#### [Texte à lire]
--------------------------------------------------

Dans un de ses célèbres hadiths – mais qui a souvent était mal interprété – le prophète affirmait que de ce monde, Dieu lui avait  fait aimer , de cette vie, les femmes et les parfums et que la salat (la prière)  était la prunelle de ses yeux[11]. Ce hadith a souvent été interprété par les savants musulmans,  comme un droit des hommes à gouter aux plaisirs de la vie en épousant plusieurs femmes.  Autrement dit,  une preuve en plus pour inciter les hommes à la polygamie. Ce qui a aussi  conforté  la vision orientaliste qui a vu dans ce hadith  une autre preuve de cette sensualité inhérente à un orient éternellement exotique.

--------------------------------------------------

#### [Données fournies]
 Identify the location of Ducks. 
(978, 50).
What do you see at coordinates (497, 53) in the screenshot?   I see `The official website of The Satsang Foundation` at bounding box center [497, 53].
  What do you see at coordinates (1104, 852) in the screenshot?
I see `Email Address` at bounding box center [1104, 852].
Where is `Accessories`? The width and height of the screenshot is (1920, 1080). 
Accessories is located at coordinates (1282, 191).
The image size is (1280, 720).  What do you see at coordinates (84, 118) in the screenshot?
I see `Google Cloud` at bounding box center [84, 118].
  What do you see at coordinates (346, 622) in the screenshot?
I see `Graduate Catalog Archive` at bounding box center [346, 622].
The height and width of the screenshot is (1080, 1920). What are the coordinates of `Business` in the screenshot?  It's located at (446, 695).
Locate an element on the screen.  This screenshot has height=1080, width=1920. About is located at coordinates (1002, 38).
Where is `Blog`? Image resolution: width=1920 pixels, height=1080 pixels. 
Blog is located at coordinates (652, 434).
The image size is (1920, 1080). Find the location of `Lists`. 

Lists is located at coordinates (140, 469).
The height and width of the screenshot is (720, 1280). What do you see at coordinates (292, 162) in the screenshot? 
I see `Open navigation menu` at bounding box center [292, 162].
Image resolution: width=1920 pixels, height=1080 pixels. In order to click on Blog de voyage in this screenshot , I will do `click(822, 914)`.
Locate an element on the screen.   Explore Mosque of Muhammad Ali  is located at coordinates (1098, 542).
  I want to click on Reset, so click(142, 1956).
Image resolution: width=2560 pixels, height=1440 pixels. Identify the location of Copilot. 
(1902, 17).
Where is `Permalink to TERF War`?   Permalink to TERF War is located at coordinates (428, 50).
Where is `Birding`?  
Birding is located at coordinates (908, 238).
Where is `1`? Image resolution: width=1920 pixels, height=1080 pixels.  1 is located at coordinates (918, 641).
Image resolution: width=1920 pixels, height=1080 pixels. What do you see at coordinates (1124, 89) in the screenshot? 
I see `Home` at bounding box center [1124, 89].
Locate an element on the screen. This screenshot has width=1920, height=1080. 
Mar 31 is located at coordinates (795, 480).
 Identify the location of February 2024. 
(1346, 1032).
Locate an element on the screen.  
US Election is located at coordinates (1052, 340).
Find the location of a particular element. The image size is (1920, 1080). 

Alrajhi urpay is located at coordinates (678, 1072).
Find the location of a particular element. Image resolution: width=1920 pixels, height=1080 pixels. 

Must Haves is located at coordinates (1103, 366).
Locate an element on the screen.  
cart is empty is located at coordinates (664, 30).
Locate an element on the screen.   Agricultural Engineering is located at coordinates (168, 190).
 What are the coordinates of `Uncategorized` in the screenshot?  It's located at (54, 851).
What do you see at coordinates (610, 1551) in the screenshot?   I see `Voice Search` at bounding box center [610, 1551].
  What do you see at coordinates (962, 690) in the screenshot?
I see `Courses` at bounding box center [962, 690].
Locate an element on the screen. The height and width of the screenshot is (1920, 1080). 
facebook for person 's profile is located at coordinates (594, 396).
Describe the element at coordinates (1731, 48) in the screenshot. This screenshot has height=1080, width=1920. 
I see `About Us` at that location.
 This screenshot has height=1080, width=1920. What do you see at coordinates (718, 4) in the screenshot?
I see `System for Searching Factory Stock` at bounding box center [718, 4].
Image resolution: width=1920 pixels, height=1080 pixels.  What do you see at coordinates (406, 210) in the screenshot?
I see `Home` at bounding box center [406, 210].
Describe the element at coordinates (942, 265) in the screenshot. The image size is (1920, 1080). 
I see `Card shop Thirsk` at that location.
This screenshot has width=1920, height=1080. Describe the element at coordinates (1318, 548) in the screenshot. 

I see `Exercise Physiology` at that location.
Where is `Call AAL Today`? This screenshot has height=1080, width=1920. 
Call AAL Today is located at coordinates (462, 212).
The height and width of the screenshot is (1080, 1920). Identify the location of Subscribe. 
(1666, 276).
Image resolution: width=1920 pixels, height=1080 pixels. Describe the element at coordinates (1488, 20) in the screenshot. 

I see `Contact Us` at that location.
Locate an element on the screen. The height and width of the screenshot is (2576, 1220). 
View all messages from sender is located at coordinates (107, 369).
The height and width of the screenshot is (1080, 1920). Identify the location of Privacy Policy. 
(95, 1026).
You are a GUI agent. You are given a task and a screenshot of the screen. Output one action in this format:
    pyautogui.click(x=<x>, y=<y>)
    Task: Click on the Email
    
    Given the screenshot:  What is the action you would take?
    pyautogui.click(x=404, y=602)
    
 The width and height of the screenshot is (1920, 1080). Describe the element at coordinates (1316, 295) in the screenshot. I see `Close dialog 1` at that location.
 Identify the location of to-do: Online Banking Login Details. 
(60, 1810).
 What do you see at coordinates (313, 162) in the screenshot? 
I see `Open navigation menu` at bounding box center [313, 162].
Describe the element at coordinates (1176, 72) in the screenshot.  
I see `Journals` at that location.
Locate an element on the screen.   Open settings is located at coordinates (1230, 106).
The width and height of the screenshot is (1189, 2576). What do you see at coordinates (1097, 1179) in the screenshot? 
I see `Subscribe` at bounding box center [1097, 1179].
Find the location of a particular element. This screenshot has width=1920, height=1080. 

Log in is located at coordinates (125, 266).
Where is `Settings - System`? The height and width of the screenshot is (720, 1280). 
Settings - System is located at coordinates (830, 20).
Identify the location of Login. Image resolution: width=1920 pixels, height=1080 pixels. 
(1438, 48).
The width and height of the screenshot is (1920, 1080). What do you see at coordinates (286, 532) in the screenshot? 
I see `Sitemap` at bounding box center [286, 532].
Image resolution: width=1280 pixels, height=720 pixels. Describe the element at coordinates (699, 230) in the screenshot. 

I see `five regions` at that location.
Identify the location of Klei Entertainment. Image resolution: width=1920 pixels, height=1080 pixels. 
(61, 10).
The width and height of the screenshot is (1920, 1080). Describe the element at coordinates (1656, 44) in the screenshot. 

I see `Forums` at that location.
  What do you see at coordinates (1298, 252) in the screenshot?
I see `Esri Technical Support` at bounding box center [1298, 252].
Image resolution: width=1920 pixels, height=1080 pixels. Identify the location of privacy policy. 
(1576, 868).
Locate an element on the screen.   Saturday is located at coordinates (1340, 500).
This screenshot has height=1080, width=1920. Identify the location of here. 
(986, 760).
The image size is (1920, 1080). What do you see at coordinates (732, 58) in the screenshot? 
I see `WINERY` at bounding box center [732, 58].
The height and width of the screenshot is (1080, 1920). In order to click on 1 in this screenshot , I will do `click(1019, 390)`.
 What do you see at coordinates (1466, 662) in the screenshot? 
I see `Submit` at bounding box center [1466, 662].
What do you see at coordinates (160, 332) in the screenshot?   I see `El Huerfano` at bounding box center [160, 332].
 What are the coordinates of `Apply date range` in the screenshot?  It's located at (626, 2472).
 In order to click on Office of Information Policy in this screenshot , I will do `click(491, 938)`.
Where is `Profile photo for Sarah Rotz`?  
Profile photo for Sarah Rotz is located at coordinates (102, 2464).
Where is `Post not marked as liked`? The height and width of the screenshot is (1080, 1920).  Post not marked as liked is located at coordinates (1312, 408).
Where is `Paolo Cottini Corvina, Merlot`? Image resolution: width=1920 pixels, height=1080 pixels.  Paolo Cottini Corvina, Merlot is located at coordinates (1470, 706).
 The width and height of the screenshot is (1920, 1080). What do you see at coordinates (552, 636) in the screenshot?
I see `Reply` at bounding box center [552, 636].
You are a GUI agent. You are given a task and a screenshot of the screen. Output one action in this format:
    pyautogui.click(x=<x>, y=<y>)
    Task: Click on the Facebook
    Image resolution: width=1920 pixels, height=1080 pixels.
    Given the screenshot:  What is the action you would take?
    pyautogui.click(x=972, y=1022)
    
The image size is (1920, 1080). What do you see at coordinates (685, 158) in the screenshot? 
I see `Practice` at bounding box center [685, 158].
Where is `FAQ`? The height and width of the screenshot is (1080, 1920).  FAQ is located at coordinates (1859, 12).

--------------------------------------------------

#### [Exercice écrit]
Répondez aux questions suivantes à partir de l'extrait sur le hadith.
(a) Quelles sont les deux choses de ce monde que Dieu a fait aimer au prophète ?
(b) À quoi la salat est-elle comparée ?
(c) Quelle vision ce hadith a-t-il confortée ?
Les lignes fournies ne servent à rien ici.

#### [Corrigé écrit]
(a) Les femmes et les parfums.
(b) À la prunelle de ses yeux.
(c) La vision orientaliste, qui y a vu une preuve de la sensualité inhérente à un orient éternellement exotique.